La sentenza della Suprema Corte si pone, invero, nel solco di quel consolidato orientamento della Corte costituzionale secondo cui l'utilizzo di clausole generali all'interno delle norme incriminatrici non è idoneo ex se a vulnerare il principio costituzionale di precisione purché l'interprete, oltre a tener conto della ratio della norma e del contesto i cui essa si colloca, stabilisca un significato di tali elementi controllabile in concreto e prevedibile per il destinatario. 
Di qui il riferimento della sentenza in commento anche alla valutazione del superamento dei parametri CSC (concentrazioni soglia di contaminazione) e CRS (concentrazione soglia di rischio) chiarendo come, tuttavia, essi costituiscano un utile riferimento dal quale trarre un elemento concreto di giudizio circa il fatto che la compromissione o il deterioramento siano effettivamente significativi e non un indice dal quale dedurre automaticamente l'evento del delitto.

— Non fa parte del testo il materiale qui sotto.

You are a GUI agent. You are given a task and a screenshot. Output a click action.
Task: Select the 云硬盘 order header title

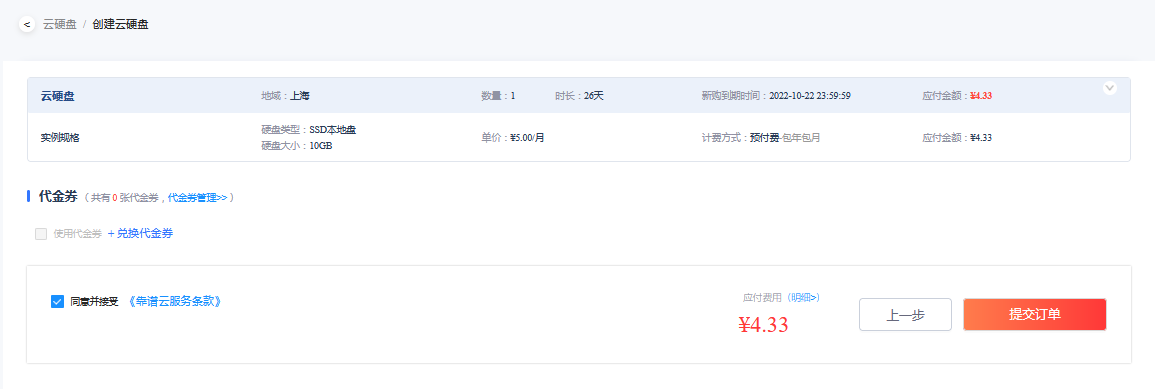pos(57,96)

Secondo la Suprema Corte, infatti, non conta solo “se” siano state superate le CSC (che sono parametri astratti fissati dal legislatore come red flags di una probabile contaminazione) o le CSR (che sono parametri sito-specifici), ma occorre anche valutare “di quanto” esse siano state superate, con riferimento a “quanti” parametri e “per quanto tempo”, elementi che, alla stregua delle indicazioni del Giudice delle leggi, oltre ad essere empiricamente misurabili, garantiscono al destinatario della norma la prevedibilità delle conseguenze scaturenti dalla eventuale violazione della norma incriminatrice.